━━ Source material

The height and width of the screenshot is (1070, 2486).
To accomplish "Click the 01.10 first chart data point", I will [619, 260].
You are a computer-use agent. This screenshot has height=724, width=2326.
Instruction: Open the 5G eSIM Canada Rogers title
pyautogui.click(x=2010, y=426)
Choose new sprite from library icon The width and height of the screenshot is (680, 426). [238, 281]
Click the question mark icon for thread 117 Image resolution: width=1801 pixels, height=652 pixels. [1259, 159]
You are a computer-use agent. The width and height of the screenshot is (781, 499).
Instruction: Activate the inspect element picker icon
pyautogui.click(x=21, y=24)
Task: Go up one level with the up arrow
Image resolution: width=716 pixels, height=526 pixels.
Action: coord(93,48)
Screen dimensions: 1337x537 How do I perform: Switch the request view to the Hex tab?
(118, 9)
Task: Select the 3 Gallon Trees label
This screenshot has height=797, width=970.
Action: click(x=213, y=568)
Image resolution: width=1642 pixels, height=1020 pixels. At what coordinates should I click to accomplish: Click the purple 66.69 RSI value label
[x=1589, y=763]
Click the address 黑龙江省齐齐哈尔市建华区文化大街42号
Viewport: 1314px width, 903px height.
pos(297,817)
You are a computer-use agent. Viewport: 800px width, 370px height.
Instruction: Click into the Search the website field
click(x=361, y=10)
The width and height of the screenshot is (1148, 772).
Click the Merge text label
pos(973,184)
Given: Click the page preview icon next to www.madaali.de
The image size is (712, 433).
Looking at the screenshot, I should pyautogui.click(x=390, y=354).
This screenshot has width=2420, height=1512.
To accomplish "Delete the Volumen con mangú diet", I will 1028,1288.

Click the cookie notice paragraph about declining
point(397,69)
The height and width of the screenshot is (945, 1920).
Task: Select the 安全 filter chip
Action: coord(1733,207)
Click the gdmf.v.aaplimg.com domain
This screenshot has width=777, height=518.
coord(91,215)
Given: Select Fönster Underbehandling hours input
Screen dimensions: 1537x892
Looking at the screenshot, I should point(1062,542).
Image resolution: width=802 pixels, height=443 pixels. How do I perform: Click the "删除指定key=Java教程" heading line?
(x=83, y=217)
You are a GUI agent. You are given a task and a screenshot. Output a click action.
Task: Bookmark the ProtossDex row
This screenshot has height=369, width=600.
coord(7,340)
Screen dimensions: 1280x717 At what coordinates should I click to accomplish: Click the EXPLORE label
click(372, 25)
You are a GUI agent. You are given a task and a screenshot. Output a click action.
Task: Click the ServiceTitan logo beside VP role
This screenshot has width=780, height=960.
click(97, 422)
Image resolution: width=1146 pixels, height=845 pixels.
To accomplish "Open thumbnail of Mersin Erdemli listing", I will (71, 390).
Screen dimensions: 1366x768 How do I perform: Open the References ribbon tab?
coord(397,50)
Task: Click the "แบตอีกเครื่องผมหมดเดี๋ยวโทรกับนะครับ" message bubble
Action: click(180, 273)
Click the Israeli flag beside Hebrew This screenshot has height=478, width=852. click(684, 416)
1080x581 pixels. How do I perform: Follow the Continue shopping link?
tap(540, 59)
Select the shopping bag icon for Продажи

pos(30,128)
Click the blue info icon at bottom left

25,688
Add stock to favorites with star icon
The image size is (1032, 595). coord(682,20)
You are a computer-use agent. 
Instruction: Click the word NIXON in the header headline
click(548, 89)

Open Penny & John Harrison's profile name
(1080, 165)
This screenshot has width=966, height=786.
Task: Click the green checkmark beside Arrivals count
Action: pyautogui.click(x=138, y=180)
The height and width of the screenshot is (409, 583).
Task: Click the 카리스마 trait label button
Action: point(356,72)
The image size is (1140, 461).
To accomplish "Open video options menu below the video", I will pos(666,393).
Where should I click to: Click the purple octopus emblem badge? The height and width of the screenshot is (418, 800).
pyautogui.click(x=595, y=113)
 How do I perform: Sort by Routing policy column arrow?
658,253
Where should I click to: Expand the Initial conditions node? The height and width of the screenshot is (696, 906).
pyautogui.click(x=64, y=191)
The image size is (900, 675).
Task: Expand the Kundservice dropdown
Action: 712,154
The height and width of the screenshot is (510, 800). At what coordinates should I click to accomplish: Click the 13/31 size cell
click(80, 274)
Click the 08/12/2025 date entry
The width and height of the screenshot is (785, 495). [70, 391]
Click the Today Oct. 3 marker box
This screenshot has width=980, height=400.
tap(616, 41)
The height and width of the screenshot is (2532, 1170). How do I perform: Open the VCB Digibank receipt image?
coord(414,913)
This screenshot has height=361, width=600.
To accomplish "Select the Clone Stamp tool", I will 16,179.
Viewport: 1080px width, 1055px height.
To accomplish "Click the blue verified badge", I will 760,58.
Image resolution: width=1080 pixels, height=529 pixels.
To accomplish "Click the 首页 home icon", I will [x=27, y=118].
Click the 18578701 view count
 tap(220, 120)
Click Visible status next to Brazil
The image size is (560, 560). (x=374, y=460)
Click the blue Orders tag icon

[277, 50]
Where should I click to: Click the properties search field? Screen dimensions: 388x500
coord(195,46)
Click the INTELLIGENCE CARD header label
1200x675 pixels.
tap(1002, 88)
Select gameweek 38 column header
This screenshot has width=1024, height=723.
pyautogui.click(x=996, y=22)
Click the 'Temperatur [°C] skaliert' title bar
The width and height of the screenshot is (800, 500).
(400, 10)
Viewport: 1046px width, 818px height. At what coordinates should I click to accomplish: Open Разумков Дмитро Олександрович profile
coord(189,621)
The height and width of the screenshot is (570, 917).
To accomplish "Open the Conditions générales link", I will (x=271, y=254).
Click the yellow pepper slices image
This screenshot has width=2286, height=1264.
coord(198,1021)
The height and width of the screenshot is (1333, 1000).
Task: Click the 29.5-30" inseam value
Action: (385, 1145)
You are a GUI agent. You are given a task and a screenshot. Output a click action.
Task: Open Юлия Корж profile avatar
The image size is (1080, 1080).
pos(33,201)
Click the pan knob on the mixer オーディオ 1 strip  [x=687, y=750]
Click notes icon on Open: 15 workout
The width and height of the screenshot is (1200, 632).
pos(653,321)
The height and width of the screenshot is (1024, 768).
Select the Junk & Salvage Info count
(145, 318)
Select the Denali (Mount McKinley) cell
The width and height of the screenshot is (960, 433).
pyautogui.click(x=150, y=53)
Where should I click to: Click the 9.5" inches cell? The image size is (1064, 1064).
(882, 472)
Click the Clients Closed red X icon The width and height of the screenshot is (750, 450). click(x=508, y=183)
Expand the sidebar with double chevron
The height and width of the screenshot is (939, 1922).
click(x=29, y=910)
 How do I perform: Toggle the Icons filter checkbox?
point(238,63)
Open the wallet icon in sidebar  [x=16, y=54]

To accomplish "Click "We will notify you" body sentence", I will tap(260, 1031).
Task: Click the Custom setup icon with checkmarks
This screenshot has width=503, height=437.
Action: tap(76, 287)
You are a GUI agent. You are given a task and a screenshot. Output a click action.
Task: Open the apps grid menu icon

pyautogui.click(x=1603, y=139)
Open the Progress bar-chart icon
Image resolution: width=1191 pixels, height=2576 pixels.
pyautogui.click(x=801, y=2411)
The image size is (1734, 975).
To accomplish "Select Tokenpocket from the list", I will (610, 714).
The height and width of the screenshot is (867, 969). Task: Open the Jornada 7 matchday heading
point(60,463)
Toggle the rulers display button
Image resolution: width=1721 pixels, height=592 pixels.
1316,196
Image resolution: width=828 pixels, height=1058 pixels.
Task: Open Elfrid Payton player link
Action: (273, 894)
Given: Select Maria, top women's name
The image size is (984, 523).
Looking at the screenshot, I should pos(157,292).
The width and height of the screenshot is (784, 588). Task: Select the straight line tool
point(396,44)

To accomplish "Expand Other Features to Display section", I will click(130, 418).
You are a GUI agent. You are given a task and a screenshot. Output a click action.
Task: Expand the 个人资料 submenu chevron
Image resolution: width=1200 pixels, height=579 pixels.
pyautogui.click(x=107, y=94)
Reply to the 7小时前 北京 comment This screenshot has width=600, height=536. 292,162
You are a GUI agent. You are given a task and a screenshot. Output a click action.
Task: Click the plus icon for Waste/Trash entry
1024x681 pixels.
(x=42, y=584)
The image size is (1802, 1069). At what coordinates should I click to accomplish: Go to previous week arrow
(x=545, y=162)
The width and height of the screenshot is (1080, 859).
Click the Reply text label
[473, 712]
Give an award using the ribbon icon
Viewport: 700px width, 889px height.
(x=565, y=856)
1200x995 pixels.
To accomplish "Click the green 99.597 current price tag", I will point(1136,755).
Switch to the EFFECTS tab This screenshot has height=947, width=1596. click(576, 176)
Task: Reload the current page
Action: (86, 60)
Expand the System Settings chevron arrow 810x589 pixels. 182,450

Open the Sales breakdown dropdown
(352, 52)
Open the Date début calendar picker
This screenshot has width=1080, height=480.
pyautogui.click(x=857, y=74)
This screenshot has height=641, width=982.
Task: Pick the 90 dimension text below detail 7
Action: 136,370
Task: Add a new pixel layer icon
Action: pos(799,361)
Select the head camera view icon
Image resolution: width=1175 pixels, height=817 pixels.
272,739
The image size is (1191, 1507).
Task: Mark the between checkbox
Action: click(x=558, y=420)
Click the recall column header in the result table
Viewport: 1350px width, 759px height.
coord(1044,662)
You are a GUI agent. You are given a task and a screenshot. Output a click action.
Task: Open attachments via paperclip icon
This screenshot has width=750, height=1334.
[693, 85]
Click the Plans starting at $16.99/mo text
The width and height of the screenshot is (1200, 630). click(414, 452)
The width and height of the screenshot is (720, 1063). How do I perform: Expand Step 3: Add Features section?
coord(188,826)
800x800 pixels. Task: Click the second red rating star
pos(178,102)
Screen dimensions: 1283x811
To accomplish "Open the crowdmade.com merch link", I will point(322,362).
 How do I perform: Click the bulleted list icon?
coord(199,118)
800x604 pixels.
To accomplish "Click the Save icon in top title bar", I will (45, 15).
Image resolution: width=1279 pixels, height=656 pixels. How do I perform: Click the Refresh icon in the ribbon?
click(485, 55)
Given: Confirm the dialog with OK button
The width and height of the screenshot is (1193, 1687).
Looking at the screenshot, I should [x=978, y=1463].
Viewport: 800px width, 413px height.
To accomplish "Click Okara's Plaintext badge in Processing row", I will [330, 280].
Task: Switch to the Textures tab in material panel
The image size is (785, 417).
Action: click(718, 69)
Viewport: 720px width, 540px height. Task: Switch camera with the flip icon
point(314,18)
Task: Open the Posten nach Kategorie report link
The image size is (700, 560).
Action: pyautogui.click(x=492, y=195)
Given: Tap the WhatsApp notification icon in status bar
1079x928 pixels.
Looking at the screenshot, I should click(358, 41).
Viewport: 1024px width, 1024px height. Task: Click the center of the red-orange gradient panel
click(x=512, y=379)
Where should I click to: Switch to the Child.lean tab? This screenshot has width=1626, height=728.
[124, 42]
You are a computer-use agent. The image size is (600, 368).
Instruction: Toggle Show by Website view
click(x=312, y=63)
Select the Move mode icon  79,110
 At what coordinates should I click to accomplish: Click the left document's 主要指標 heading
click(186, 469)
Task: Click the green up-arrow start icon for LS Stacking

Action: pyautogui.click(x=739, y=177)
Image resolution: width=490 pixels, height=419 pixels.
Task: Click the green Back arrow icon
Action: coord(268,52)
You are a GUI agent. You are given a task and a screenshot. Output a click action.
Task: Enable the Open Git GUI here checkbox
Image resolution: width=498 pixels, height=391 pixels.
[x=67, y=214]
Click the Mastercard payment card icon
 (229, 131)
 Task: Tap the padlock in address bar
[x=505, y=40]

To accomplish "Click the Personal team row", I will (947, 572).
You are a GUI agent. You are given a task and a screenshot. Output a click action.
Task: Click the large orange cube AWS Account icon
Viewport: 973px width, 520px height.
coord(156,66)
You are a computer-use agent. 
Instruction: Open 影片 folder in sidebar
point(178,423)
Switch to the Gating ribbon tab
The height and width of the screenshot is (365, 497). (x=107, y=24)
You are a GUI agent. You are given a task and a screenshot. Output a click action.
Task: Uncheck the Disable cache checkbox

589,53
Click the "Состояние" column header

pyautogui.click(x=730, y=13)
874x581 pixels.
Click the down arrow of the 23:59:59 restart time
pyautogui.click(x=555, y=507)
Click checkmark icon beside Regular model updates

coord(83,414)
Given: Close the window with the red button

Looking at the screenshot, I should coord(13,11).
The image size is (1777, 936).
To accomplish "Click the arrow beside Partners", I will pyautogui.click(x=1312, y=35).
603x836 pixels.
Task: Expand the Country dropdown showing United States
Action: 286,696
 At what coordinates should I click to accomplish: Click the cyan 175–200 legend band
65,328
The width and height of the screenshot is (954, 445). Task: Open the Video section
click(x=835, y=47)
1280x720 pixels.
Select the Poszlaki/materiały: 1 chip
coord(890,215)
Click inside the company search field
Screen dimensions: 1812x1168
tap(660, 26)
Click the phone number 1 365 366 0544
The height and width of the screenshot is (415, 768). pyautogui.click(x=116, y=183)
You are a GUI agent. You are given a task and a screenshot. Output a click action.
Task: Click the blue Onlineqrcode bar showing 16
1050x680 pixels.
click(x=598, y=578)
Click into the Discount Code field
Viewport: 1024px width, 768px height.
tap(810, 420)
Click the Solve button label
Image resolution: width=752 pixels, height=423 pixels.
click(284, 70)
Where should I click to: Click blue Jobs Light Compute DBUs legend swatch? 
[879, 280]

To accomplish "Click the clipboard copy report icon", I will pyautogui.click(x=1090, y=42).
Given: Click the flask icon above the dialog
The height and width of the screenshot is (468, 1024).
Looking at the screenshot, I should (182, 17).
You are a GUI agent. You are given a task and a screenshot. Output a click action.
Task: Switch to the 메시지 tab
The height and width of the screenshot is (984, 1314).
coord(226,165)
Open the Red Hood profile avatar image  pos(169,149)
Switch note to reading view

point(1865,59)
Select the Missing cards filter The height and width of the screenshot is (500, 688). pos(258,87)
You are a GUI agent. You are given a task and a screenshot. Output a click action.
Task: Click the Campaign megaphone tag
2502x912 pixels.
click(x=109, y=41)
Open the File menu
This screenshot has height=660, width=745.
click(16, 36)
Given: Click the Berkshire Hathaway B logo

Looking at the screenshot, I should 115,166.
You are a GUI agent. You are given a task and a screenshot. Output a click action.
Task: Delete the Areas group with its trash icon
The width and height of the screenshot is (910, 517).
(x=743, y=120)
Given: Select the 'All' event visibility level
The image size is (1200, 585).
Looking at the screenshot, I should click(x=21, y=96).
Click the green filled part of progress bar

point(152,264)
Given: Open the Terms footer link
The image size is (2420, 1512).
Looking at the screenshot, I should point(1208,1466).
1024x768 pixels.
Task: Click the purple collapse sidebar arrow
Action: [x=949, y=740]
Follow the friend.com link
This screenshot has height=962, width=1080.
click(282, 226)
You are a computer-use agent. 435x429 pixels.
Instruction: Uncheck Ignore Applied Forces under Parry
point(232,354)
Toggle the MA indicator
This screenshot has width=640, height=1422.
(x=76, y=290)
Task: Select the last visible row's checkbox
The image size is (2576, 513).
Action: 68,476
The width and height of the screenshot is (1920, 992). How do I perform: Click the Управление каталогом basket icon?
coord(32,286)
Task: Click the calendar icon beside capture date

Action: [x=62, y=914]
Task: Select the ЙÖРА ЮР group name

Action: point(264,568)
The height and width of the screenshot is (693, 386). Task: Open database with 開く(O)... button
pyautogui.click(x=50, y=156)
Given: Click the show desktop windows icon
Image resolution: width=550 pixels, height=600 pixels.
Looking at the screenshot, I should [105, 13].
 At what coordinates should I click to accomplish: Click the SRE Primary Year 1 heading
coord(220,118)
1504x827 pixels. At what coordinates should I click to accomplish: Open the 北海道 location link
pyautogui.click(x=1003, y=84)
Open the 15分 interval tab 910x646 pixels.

━━━━

Assignment:
Go through the listing and copy each line that includes the string "dialog".

Result below:
Given: Confirm the dialog with OK button
Given: Click the flask icon above the dialog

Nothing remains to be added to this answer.